TESTO DEL DOCUMENTO:

________________________________________

I- Se la Fede dei Cristiani è quella vera, allora, come afferma Kierkegaard, noi non “saremo” dannati, dopo la Morte, in ragione delle nostre colpe: noi “siamo” dannati, fin dalla nascita, a causa del Peccato Originale. Questo, secondo Kierkegaard è il “presupposto” della Religione Cristiana. Ci è stata data come dono un’intera e spesso troppo lunga vita, proprio per sfuggire a quella atavica sentenza già passata in giudicato. Detto in termini sportivi, la nostra è una partenza a handicap.
“Ogni donna gravida ha il diavolo nel ventre”, è scritto in una relazione sull’eresia catara e manichea in Provenza: “Quando mulier est prægnans, habet diabolum in corpore”. Ma anche secondo la dottrina ufficiale della Chiesa, uomini e donne, appena giungono nel mondo, sono già prede del demonio. Infatti, nota Voltaire, il sacerdote, battezzando gli infanti, chiede a quelle “creaturine” se hanno sincera l’intenzione di rinunciare all’inferno, “e il padrino, che risponde per loro, è abbastanza buono da rispondere di sì”. Lo riconosce il Catechismo dei Cattolici (§ 1673): “in una forma semplice, l’esorcismo è praticato durante la celebrazione del Battesimo”.
A detta di Michelet, c’è una sola religione che ha reso dannati i poppanti, ed è quella cristiana. Perciò, fin dalla nascita al fedele è indispensabile il Battesimo, che lo libera di tutti i peccati, anche di quelli di cui è innocente, e lo indirizza senza tentennamenti alla salvezza eterna.
Ci si può mondare al fonte battesimale solo una volta, nella vita. Di conseguenza, proprio perché ogni mortale, da subito, è destinato all’inferno, pare ragionevole ai cristiani d’oggi anticipare il rito del Battesimo ai primi giorni di vita, liberandosi di ogni colpevole fardello prima possibile. Nei primi secoli, però, i seguaci del Cristo la pensavano esattamente all’opposto. Tant’è che ai più accorti tra loro – giustamente – pareva logico procrastinare il più possibile questo sacramento. Famoso, in questo senso, fu l’esempio dell’Imperatore romano Costantino I, il Grande, che si fece battezzare sul letto di morte. Ecco come ragionò quel Principe, secondo un indignato Voltaire: “il battesimo purificava tutto: posso dunque scannare mia moglie, i miei figli e tutti i miei parenti; dopo di che, mi farò battezzare e andrò in cielo”. Come difatti accadde. Tant’è che Dante (canto XX) lì lo vide, in Paradiso.

________________________________________

DATI MOSTRATI:
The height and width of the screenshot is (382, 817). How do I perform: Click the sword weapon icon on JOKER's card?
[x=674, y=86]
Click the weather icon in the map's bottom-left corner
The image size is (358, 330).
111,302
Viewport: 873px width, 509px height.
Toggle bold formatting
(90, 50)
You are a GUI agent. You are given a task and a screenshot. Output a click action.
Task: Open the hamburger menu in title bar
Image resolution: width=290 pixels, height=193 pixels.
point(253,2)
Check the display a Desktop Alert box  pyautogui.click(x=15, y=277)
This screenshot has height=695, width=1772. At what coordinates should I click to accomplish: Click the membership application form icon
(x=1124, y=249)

________________________________________

OBIETTIVO INDICATO: Scrivi il seguito del testo sul battesimo, cominciando subito dopo la sua ultima frase. L'elenco è materiale a sé, distinto dal testo sul battesimo.

SOLUZIONE ESERCIZIO:
II- Inteso come Rito della chiesa, il Battesimo consiste in una lavanda – immersione, infusione o aspersione che sia –, nell’acqua benedetta, accompagnata da una formula canonica precisa.
Contrariamente a Ebrei e Musulmani – assai più tolleranti nel caso di abluzioni come queste – i vescovi e i concili dei cristiani si sono sempre rifiutati di ammettere che il battesimo potesse essere eseguito con liquidi diversi dall’acqua, anche in casi d’emergenza. Chi utilizza, per esempio, il latte (persino quello materno), l’alcol, o – vorrei aggiungere – la saliva, (sostanza umida così copiosa, a buon mercato, sempre presente), rende immediatamente nullo il Sacramento.
I teologi non fecero concessioni neppure alle asprezze della Geografia: la sabbia, per esempio – riferisce sempre l’informatissimo Voltaire – è esclusa, anche se il battezzando rantola nel deserto più arido. Eppure non sembra giusto, al profano, finire all’Inferno solo per una crisi di siccità, un foro nelle tubature, una deprecata vacanza dell’idraulico.
III- Quelli che nell’immaginario dei secoli passati venivano giudicati “Scherzi di Natura”, non erano neppure sicuri di poter accedere al fonte battesimale. Nel Dictionnaire de Cas de Conscience dell’Encyclopédie Théologique, pubblicato a metà dell’Ottocento dall’abate Migne, si certifica: «Non si deve mai battezzare un mostro, quando non ha nessuna forma o figura umana. Ma se si dubita che sia comunque un Uomo, bisogna battezzarlo sotto condizione: pronunciando la formula “Si es Homo”».
Si dà pure il caso che al sacerdote venga presentato un neonato con due teste, di cui solo la prima appare sufficientemente modellata. In questa evenienza, si deve innanzitutto “battezzare il bimbo sulla testa ben formata, nella forma ordinaria, concepita in termini assoluti, e battezzarlo in seguito sull’altra testa, che è malformata, sotto questa condizione: Si non es baptizatus, ego te baptizo, ecc. Questa decisione è di san Carlo Borromeo”.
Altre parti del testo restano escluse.